A group of college presidents in New Mexico are pushing lawmakers to amend the state’s public records law to exempt from public disclosure documents that identify the applicants for public-sector jobs.
The proposal has already met backlash from journalists and free speech advocates in New Mexico.
According to the document, the changes would exempt documents that identity the applicants for any public-sector job in the state, documents regarding alleged civil rights violations and proprietary university research. The amendment would give law enforcement agencies broader discretion to withhold from the public records that could “interfere with law enforcement proceedings” or constitute an “unwarranted invasion of personal privacy.”
A sponsor has not yet introduced the proposal, which the New Mexico Council of University Presidents prepared and New Mexico State University President Garrey Carruthers oversaw. Justin Bannister, a New Mexico State University spokesman said the recommendations may not be submitted as a bill this legislative session.
Susan Boe, executive director of the New Mexico Foundation for Open Government, said she met with Carruthers last week to view and discuss the proposal.
Boe said she would fight the legislation “aggressively” because it denies citizens their right to access public documents and the language of the bill resembles the federal Freedom of Information Act.
In a conversation with Carruthers, Boe said she was told the proposal stems from NMSU’s experiences while hiring a new athletics director. Boe said she was told several candidates pulled out when they found their names could be publicized.
Bannister declined to comment on the proposal.
Boe said she doesn’t agree with Carruthers’ logic, citing City of Farmington v. The Daily Times, a 2009 New Mexico court of appeals case in which the Farmington newspaper sued the city for records showing all applicants for city manager. The court ruled the documents were public record.
Research compiled for the case showed no proof that publicizing names of job applicants would prevent qualified candidates from applying, she said.
“They found that there is no hard evidence showing that making applicants’ names public deters good applicants,” she said. “Most of the evidence seems to be anecdotal.”

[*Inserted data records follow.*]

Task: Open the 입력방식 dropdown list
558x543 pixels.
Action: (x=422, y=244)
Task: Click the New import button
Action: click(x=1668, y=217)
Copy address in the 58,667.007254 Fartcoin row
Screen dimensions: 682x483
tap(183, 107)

The Rio Grande Chapter of the Society of Professional Journalists posted an open letter to Carruthers on its website Monday expressing concern the proposal “would leave New Mexicans less informed about their government and remove vital safeguards against abuses of power.”
The SPJ released its statement in hopes of rallying citizens against the proposal, said Andy Lyman, the Rio Grande Chapter’s board president.
“Our decision to write an open letter to the president of the college, was not that we thought of this is going to be a bill or that we need to stop it,” Lyman said. “It was more of, let’s let it be known how we feel about it and encourage people to not support it before it gets to the Capitol.”
According to Carruthers’ response, which accompanies the letter on SPJ’s website, he acknowledges SPJ’s concerns and believes the organization “would support legislative changes that would allow us full cost recovery to provide all of these documents.”